▸ ABOUT THIS TASK
Exact copies of all entries are expected.

▸ DATASET RECORDS
◇ ◇ ◇
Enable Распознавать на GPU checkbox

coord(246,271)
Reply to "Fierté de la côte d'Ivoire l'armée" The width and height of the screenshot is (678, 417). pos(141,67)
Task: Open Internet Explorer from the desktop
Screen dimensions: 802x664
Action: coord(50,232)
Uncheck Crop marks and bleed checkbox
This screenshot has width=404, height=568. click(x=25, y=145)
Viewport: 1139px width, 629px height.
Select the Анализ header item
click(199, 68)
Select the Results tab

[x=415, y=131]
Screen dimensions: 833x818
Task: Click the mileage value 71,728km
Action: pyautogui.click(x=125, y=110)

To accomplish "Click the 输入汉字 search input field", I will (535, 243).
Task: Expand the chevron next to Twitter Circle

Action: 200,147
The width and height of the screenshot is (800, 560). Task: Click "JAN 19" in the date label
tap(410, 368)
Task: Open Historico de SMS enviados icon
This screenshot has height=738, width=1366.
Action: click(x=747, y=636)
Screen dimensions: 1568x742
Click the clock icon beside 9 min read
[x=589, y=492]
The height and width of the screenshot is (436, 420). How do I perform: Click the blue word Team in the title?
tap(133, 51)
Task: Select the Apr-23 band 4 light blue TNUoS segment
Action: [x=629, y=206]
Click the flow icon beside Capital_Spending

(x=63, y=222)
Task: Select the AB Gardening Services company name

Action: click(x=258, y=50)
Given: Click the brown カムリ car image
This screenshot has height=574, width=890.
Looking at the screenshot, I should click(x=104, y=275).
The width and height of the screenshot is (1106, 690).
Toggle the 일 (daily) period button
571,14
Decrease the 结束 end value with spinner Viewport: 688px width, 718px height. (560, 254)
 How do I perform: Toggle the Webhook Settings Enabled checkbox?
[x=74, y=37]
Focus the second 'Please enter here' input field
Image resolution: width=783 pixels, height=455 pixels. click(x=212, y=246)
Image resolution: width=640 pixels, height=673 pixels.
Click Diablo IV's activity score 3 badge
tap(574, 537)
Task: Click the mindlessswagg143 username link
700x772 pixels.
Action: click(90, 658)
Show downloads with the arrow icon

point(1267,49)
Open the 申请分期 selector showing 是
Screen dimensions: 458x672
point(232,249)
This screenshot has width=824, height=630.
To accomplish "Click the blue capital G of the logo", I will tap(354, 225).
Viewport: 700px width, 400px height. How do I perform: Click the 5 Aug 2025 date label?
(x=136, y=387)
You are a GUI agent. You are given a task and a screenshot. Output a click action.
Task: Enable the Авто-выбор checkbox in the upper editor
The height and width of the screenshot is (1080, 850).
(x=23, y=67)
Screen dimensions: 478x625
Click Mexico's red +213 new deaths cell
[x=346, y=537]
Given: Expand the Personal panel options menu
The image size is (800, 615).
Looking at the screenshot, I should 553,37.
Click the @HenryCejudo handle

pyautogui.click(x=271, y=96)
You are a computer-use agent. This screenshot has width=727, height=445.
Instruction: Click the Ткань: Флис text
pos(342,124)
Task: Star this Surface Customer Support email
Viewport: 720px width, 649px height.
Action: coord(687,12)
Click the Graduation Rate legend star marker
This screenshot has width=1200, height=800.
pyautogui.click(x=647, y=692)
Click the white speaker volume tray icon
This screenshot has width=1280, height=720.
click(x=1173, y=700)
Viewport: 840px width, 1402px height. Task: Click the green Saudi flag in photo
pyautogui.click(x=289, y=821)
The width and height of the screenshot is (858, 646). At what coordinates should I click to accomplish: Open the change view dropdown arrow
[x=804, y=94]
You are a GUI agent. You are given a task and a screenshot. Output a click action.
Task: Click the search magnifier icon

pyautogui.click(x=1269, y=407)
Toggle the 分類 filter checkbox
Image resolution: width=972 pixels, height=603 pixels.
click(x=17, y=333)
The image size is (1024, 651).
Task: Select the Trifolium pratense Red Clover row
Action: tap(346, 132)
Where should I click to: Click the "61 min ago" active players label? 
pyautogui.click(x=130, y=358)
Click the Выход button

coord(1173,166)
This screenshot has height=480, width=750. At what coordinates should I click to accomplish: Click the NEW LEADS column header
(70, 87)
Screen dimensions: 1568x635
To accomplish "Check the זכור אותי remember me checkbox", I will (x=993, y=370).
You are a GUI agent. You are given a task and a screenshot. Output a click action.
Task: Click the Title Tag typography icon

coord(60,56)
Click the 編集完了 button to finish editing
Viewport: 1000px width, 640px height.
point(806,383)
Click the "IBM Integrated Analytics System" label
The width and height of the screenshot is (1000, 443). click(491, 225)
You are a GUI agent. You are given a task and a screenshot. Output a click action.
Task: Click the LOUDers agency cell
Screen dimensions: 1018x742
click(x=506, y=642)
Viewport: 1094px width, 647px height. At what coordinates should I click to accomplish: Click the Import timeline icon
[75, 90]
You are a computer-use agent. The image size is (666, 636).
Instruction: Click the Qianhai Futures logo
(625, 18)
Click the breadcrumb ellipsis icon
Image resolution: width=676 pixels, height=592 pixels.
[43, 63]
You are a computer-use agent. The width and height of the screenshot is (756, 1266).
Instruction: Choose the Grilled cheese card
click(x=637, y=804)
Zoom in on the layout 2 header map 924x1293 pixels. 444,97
◇ ◇ ◇
▸ RESULT BELOW
Enable Распознавать на GPU checkbox

coord(246,271)
Reply to "Fierté de la côte d'Ivoire l'armée" The width and height of the screenshot is (678, 417). pos(141,67)
Task: Open Internet Explorer from the desktop
Screen dimensions: 802x664
Action: coord(50,232)
Uncheck Crop marks and bleed checkbox
This screenshot has width=404, height=568. click(x=25, y=145)
Viewport: 1139px width, 629px height.
Select the Анализ header item
click(199, 68)
Select the Results tab

[x=415, y=131]
Screen dimensions: 833x818
Task: Click the mileage value 71,728km
Action: pyautogui.click(x=125, y=110)

To accomplish "Click the 输入汉字 search input field", I will (535, 243).
Task: Expand the chevron next to Twitter Circle

Action: 200,147
The width and height of the screenshot is (800, 560). Task: Click "JAN 19" in the date label
tap(410, 368)
Task: Open Historico de SMS enviados icon
This screenshot has height=738, width=1366.
Action: click(x=747, y=636)
Screen dimensions: 1568x742
Click the clock icon beside 9 min read
[x=589, y=492]
The height and width of the screenshot is (436, 420). How do I perform: Click the blue word Team in the title?
tap(133, 51)
Task: Select the Apr-23 band 4 light blue TNUoS segment
Action: [x=629, y=206]
Click the flow icon beside Capital_Spending

(x=63, y=222)
Task: Select the AB Gardening Services company name

Action: click(x=258, y=50)
Given: Click the brown カムリ car image
This screenshot has height=574, width=890.
Looking at the screenshot, I should click(x=104, y=275).
The width and height of the screenshot is (1106, 690).
Toggle the 일 (daily) period button
571,14
Decrease the 结束 end value with spinner Viewport: 688px width, 718px height. (560, 254)
 How do I perform: Toggle the Webhook Settings Enabled checkbox?
[x=74, y=37]
Focus the second 'Please enter here' input field
Image resolution: width=783 pixels, height=455 pixels. click(x=212, y=246)
Image resolution: width=640 pixels, height=673 pixels.
Click Diablo IV's activity score 3 badge
tap(574, 537)
Task: Click the mindlessswagg143 username link
700x772 pixels.
Action: click(90, 658)
Show downloads with the arrow icon

point(1267,49)
Open the 申请分期 selector showing 是
Screen dimensions: 458x672
point(232,249)
This screenshot has width=824, height=630.
To accomplish "Click the blue capital G of the logo", I will tap(354, 225).
Viewport: 700px width, 400px height. How do I perform: Click the 5 Aug 2025 date label?
(x=136, y=387)
You are a GUI agent. You are given a task and a screenshot. Output a click action.
Task: Enable the Авто-выбор checkbox in the upper editor
The height and width of the screenshot is (1080, 850).
(x=23, y=67)
Screen dimensions: 478x625
Click Mexico's red +213 new deaths cell
[x=346, y=537]
Given: Expand the Personal panel options menu
The image size is (800, 615).
Looking at the screenshot, I should 553,37.
Click the @HenryCejudo handle

pyautogui.click(x=271, y=96)
You are a computer-use agent. This screenshot has width=727, height=445.
Instruction: Click the Ткань: Флис text
pos(342,124)
Task: Star this Surface Customer Support email
Viewport: 720px width, 649px height.
Action: coord(687,12)
Click the Graduation Rate legend star marker
This screenshot has width=1200, height=800.
pyautogui.click(x=647, y=692)
Click the white speaker volume tray icon
This screenshot has width=1280, height=720.
click(x=1173, y=700)
Viewport: 840px width, 1402px height. Task: Click the green Saudi flag in photo
pyautogui.click(x=289, y=821)
The width and height of the screenshot is (858, 646). At what coordinates should I click to accomplish: Open the change view dropdown arrow
[x=804, y=94]
You are a GUI agent. You are given a task and a screenshot. Output a click action.
Task: Click the search magnifier icon

pyautogui.click(x=1269, y=407)
Toggle the 分類 filter checkbox
Image resolution: width=972 pixels, height=603 pixels.
click(x=17, y=333)
The image size is (1024, 651).
Task: Select the Trifolium pratense Red Clover row
Action: tap(346, 132)
Where should I click to: Click the "61 min ago" active players label? 
pyautogui.click(x=130, y=358)
Click the Выход button

coord(1173,166)
This screenshot has height=480, width=750. At what coordinates should I click to accomplish: Click the NEW LEADS column header
(70, 87)
Screen dimensions: 1568x635
To accomplish "Check the זכור אותי remember me checkbox", I will (x=993, y=370).
You are a GUI agent. You are given a task and a screenshot. Output a click action.
Task: Click the Title Tag typography icon

coord(60,56)
Click the 編集完了 button to finish editing
Viewport: 1000px width, 640px height.
point(806,383)
Click the "IBM Integrated Analytics System" label
The width and height of the screenshot is (1000, 443). click(491, 225)
You are a GUI agent. You are given a task and a screenshot. Output a click action.
Task: Click the LOUDers agency cell
Screen dimensions: 1018x742
click(x=506, y=642)
Viewport: 1094px width, 647px height. At what coordinates should I click to accomplish: Click the Import timeline icon
[75, 90]
You are a computer-use agent. The image size is (666, 636).
Instruction: Click the Qianhai Futures logo
(625, 18)
Click the breadcrumb ellipsis icon
Image resolution: width=676 pixels, height=592 pixels.
[43, 63]
You are a computer-use agent. The width and height of the screenshot is (756, 1266).
Instruction: Choose the Grilled cheese card
click(x=637, y=804)
Zoom in on the layout 2 header map 924x1293 pixels. 444,97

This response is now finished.